Exercise directions:
Which lines in the data below contain the word "will"? Return each of them.
==== Exercise materials ====
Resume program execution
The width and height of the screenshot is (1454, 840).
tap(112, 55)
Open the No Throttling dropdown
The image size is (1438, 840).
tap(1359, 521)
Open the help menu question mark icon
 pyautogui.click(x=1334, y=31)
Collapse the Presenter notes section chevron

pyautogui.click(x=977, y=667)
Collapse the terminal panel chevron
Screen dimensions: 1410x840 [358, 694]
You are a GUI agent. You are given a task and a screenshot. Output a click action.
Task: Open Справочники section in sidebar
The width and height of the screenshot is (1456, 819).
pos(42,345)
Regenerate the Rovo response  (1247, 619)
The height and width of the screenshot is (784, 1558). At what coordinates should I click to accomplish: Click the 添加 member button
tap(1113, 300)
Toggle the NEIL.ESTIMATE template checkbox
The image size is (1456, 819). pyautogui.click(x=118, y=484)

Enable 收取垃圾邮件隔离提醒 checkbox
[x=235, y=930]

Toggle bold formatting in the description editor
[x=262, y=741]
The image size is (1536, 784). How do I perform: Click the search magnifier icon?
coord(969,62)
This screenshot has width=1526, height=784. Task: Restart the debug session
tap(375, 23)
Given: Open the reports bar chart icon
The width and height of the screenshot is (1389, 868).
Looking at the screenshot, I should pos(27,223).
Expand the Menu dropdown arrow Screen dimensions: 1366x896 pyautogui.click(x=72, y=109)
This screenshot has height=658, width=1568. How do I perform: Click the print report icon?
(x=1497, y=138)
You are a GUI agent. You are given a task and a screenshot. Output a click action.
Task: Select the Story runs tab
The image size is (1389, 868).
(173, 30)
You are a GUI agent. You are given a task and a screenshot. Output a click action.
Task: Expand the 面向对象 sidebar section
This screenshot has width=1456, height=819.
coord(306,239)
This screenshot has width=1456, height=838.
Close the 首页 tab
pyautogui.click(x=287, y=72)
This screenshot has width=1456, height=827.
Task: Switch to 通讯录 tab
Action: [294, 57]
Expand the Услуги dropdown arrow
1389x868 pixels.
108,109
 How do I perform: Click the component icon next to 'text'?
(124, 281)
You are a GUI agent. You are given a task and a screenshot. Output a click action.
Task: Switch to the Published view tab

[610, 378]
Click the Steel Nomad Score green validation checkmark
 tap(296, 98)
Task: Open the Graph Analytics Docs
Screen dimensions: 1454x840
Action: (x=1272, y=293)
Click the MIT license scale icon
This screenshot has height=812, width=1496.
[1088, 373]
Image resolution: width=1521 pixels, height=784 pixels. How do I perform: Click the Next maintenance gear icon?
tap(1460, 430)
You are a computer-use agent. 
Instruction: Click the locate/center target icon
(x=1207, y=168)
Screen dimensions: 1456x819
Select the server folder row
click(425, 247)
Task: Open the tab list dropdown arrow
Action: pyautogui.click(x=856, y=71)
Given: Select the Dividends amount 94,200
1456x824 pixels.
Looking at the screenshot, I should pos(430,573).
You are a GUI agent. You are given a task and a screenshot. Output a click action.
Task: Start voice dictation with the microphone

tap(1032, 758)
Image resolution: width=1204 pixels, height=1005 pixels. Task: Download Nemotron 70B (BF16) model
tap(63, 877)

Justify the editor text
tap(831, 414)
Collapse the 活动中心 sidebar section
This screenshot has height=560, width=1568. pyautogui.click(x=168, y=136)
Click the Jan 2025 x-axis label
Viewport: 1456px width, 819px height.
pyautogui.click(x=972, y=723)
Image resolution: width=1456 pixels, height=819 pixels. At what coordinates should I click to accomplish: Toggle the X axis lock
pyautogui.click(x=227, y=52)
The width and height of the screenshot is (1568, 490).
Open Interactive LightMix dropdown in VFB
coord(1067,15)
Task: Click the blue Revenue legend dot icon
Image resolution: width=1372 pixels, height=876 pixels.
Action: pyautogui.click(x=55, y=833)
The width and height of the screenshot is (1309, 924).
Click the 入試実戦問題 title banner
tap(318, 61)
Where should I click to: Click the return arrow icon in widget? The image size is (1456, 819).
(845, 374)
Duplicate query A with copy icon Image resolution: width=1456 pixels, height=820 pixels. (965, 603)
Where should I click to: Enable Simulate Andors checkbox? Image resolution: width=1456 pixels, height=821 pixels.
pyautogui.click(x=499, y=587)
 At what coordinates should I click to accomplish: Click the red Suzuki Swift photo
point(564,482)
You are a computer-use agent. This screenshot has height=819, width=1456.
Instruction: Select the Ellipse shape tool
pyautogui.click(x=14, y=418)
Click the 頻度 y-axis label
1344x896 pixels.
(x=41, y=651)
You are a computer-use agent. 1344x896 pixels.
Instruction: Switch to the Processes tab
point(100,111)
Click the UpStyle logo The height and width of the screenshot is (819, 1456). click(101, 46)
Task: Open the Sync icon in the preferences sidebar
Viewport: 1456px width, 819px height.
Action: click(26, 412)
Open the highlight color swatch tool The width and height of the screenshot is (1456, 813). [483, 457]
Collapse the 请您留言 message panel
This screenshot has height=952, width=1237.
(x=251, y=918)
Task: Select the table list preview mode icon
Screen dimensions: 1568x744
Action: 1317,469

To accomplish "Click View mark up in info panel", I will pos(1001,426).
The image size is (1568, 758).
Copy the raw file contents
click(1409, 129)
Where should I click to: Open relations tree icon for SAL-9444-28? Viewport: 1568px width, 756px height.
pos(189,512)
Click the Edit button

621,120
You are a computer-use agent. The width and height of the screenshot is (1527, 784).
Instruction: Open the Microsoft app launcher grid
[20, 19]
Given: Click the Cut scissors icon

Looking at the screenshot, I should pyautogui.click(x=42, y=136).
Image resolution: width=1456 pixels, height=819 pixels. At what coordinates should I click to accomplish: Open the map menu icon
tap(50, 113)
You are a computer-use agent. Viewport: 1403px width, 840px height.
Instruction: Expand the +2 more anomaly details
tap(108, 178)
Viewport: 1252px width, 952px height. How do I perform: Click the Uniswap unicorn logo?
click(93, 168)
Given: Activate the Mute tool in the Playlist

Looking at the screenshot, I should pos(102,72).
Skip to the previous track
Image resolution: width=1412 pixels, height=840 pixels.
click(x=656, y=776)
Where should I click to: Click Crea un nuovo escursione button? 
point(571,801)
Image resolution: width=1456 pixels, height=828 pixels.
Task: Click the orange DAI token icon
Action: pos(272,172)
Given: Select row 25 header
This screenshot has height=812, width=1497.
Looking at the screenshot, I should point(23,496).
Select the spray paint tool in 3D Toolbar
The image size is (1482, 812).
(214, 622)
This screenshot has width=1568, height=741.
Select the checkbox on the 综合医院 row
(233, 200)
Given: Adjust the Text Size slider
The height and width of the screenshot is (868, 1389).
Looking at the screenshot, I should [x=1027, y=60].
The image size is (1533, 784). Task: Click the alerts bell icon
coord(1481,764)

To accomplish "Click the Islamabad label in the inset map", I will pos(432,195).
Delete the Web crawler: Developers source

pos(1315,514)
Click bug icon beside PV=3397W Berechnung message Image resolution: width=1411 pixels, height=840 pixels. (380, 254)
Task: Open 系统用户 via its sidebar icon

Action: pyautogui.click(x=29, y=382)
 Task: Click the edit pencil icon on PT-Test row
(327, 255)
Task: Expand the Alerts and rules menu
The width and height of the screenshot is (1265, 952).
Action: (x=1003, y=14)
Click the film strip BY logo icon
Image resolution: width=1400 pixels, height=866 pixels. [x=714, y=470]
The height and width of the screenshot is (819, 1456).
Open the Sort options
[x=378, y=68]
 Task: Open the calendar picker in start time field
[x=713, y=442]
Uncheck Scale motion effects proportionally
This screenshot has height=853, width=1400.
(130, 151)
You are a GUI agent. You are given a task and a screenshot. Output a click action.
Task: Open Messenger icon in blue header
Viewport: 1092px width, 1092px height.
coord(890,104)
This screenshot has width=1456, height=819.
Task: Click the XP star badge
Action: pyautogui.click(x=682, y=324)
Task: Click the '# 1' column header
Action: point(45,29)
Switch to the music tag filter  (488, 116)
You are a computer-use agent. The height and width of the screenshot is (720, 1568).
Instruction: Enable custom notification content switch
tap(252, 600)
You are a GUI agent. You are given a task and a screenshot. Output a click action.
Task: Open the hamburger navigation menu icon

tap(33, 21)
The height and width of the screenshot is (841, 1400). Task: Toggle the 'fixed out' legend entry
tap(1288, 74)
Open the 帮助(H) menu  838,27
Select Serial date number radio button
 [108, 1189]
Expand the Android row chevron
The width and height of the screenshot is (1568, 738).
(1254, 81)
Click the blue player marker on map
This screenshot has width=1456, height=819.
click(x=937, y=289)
====
Solved problem:
To accomplish "Click View mark up in info panel", I will pos(1001,426).
To accomplish "Click the Islamabad label in the inset map", I will pos(432,195).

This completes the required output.